TEXT PROVIDED –
-- -- --
For The Love of Kobe Bryant

On Sunday January 26th, Los Angeles was preparing for a night of high fashion, recognition and awards. The entire world was shocked to find out Kobe Bryant, his daughter Gianna Bryant and seven others passed away in a helicopter crash that morning. I was at brunch with a couple girlfriends when my best friend facetimed me and hit me with the news. We were all instantly stunned. I couldn’t believe it and told her I had to hang up. My girlfriends and I each called a family member that very moment. I instantly called my older brother, who is the biggest Kobe fan I know. The moment I answered I was like “BRO” and he’s like “I know; I can’t talk about this right now, it’s too much for me”. I just needed to know that he knew and I said, “Alright, love you, bye”. Basketball has always been one of our biggest bonds, my brother is the one that made me not just a Laker fan, but a Kobe fanatic. I tried to go on twitter afterwards and all I saw was talk about Kobe and the incident. It was too much for me to handle at the moment, I had to log off.


The 62nd annual Grammy Awards were scheduled to happen that night at the Staples center. A memorable moment from the night was when Alicia Keys opened up the night paying tribute to Kobe Bryant by say some endearing words and singing an acapella version of “It’s So Hard To Say Goodbye to Yesterday” accompanied by Boyz II Men. The night continued by many other artists recognizing him and sharing their condolences when receiving awards and getting interviewed.


Seems like due to the tragedy that ocurred, the negative attention that the Grammy’s received beforehand had disappeared. All people wanted to do was celebrate the legacy that Kobe created.
-- -- --
LISTED RECORDS –

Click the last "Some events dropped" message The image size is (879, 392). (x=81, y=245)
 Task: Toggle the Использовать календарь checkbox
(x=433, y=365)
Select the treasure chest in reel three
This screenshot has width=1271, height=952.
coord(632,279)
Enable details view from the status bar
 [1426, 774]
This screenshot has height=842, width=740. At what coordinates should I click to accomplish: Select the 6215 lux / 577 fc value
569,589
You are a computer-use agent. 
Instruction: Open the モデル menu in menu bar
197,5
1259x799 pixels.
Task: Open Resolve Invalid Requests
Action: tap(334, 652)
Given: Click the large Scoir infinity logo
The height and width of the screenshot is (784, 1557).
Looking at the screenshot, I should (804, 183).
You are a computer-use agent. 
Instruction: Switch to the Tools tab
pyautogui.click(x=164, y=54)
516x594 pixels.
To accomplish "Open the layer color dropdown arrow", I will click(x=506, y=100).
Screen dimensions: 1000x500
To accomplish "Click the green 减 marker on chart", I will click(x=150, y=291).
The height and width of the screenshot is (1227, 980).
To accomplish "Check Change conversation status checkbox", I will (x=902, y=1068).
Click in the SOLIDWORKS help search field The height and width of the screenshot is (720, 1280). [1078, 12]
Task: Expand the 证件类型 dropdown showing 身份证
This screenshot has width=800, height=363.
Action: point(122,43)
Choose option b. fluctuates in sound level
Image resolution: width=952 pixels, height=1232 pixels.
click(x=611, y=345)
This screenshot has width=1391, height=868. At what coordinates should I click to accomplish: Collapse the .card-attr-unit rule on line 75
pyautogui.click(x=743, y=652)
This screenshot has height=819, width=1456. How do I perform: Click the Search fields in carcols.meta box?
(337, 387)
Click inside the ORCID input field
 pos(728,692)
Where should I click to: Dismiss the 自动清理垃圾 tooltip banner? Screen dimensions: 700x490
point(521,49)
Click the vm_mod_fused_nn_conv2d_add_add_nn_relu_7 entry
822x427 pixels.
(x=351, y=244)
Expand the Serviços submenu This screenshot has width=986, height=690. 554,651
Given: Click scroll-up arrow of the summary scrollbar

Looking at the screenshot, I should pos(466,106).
-- -- --
YOUR GOAL –
Name every person or musical group mentioned by name in the Kobe Bryant post. The material comes from a separate source and has no connection to the Kobe Bryant post.

EXERCISE ANSWER –
Kobe Bryant, Gianna Bryant, Alicia Keys, Boyz II Men